The forint (sign Ft; code HUF) is the currency of Hungary. It was formerly divided into 100 fillér, but fillér coins are no longer in circulation. The introduction of the forint on 1 August 1946 was a crucial step in the post-World War II stabilisation of the Hungarian economy, and the currency remained relatively stable until the 1980s. Transition to a market economy in the early 1990s adversely affected the value of the forint; inflation peaked at 35% in 1991. Between 2001 and 2022, inflation was in single digits, and the forint has been declared fully convertible. In May 2022, inflation reached 10.7% amid the war in Ukraine and economic uncertainty. As a member of the European Union, the long-term aim of the Hungarian government may be to replace the forint with the euro, although under the current government there is no target date for adopting the euro.
The forint's name comes from the city of Florence, where gold coins called fiorino d'oro were minted from 1252. In Hungary, the florentinus (later forint), also a gold-based currency, was used from 1325 under Charles Robert, with several other countries following Hungary's example.
Between 1868 and 1892, the forint was the name used in Hungarian for the currency of the Austro-Hungarian Empire, known in German as the Gulden.
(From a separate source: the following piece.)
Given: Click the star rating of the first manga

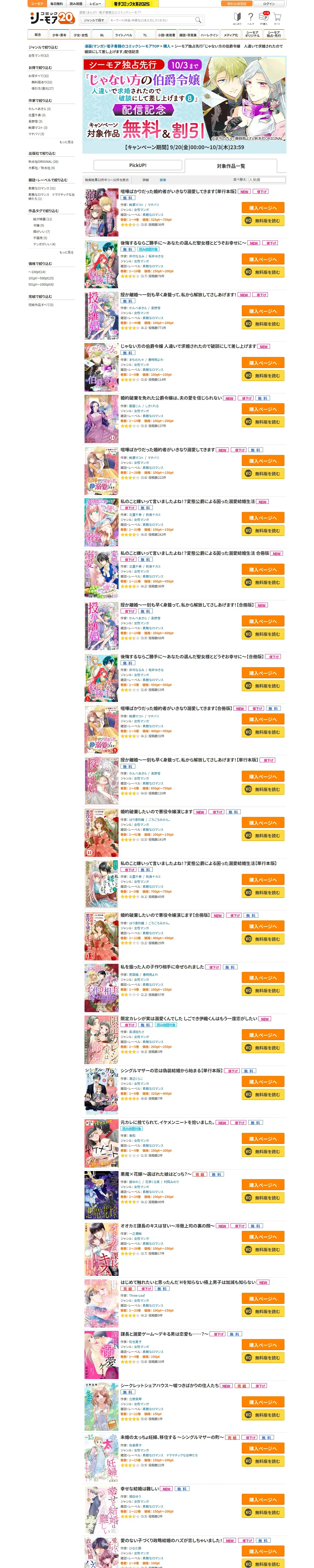Looking at the screenshot, I should coord(130,224).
It was subdivided into 100 krajczár (krajcár in modern Hungarian orthography; cf German Kreuzer).
The forint was reintroduced on 1 August 1946, after the pengő was rendered worthless by massive hyperinflation in 1945–46: the highest ever recorded. This was brought about by a mixture of the high demand for reparations from the USSR, Soviet plundering of Hungarian industries, and the holding of Hungary's gold reserves in the United States. The different parties in the government had different plans to solve this problem. To the Independent Smallholders' Party–which had won a large majority in the 1945 Hungarian parliamentary election–as well as the Social Democrats, outside support was essential.